**ZASTOSUJ PRZECZYTANĄ TREŚĆ**
[1] Proszę wyjaśnić, dlaczego według fragmentu tekstu największą szkodę przynoszą książki przeczytane bez wiedzy o pewnych zagrożeniach. Odpowiedź powinna liczyć od jednego do trzech zdań.
[2] Proszę odpowiedzieć na poniższe pytania na podstawie fragmentu tekstu.
(a) Co spotyka osobę, która zauważa złą działalność diabła i usiłuje o niej powiedzieć?
(b) Z czym fragment tekstu zestawia literaturę, stwierdzając, że można ją czytać, nie biorąc jej serio?
(c) Jaką literaturę wskazano we fragmencie tekstu jako preferowaną?
[3] Proszę wiernie przytoczyć fragment tekstu od słów „To jest jednak” aż do słów „które się pamięta.” włącznie.

Jakiś czas temu był dobry artykuł o tej książce, ale teraz trudno jest mi go znaleźć.
Każdy czytelnik ma prawo myśleć co chce i próbować zrozumieć lub nie, co autor miał na myśli. Jednak nie zauważyłam, żeby tam diabeł był szlachetny- raczej cyniczny,perfidny, wrednie wrabiający ludzi - co zresztą ogólnie przyjęty ateizm bardzo mu ułatwiał. Kto zauważa jego złą działalność i usiłuje o tym powiedzieć zostaje aresztowany i umieszczony w psychiatryku. Małgorzacie też chciał zabrać duszę lecz odpuścił ( i tu jest herezja bo w rzeczywistości paktowanie z diabłem to nie zabawa i zawsze się kończy źle) bo nie miał na nią siły. Autor chyba chciał przekazać , że Bóg ( a miłość pochodzi od niego ) jest większy i żadne złe moce nie mają z Nim szans.Tylko się Bułhakow trochę zamotał....
To jest jednak tylko literatura a nie Biblia dlatego można sobie poczytać a nie brać serio i traktować jako coś kultowego.
I jedno i drugie , po prostu nie w moim guście , choć o gustach się nie dyskutuje podobno....
Wolę klasykę kryminału a nie takie tam szukanie i wyolbrzymianie ciemnych stron w historii kościoła.Chociaż to ostatnio trendy.
[cite] Agnieszka&5:[/cite]Moim zdaniem szkodę lub pożytek odnoszą te książki, które się pamięta.
Nie zgadzam się z takim stwierdzeniem. Największą szkodę przynoszą książki które zostały przeczytane bez wiedzy o pewnych zagrożeniach - wtedy człowiek podczas czytania nie ma świadomości, że wpada w pułapkę. Ziarno zostaje zasiane, a potem wzrasta.

**ZAWARTOŚĆ ZBIORU DANYCH**

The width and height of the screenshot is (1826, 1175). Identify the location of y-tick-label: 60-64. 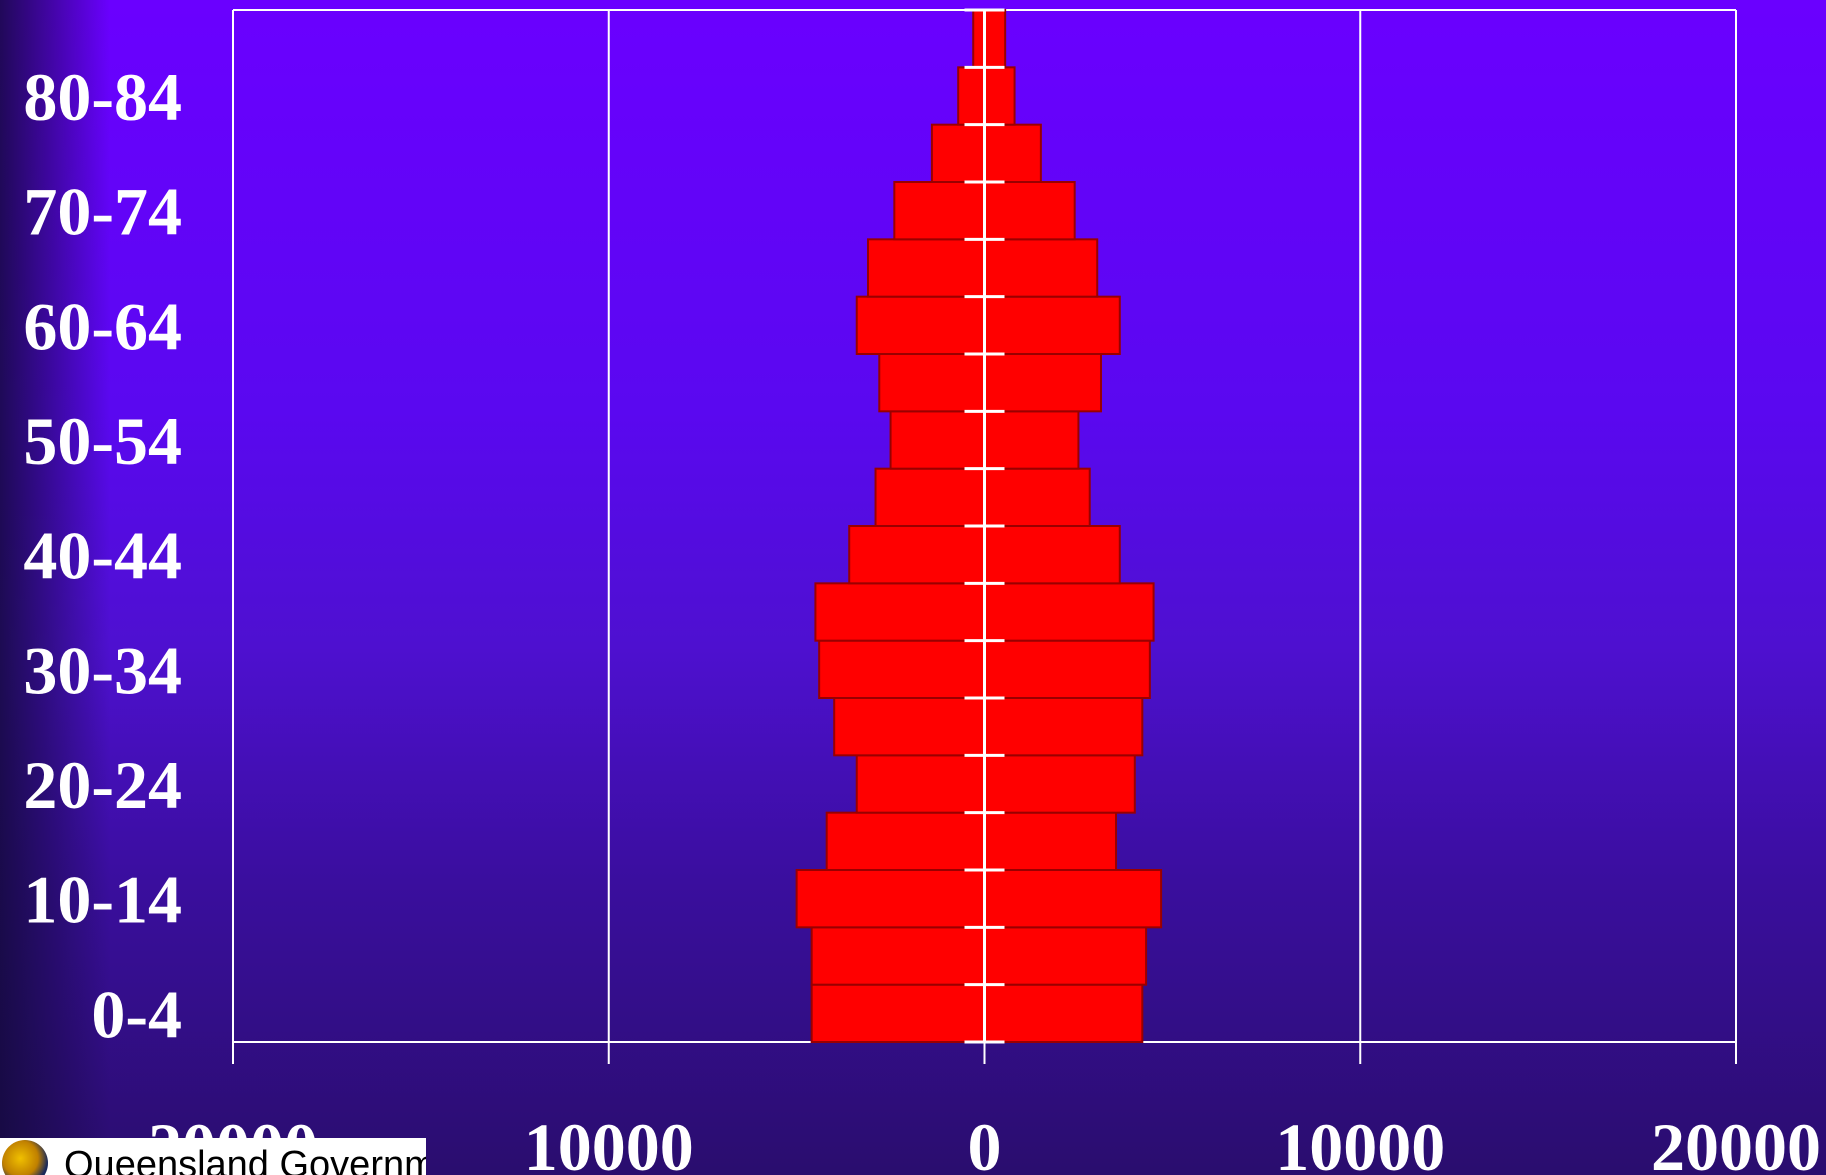
(102, 326).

**ROZWIĄZANE ĆWICZENIE**
[1] Według fragmentu tekstu człowiek czytający taką książkę nie ma podczas lektury świadomości, że wpada w pułapkę. Ziarno zostaje wówczas zasiane, a potem wzrasta.

[2]
(a) Zostaje aresztowana i umieszczona w psychiatryku.
(b) Z Biblią.
(c) Klasykę kryminału.

[3]
To jest jednak tylko literatura a nie Biblia dlatego można sobie poczytać a nie brać serio i traktować jako coś kultowego.
I jedno i drugie , po prostu nie w moim guście , choć o gustach się nie dyskutuje podobno....
Wolę klasykę kryminału a nie takie tam szukanie i wyolbrzymianie ciemnych stron w historii kościoła.Chociaż to ostatnio trendy.
[cite] Agnieszka&5:[/cite]Moim zdaniem szkodę lub pożytek odnoszą te książki, które się pamięta.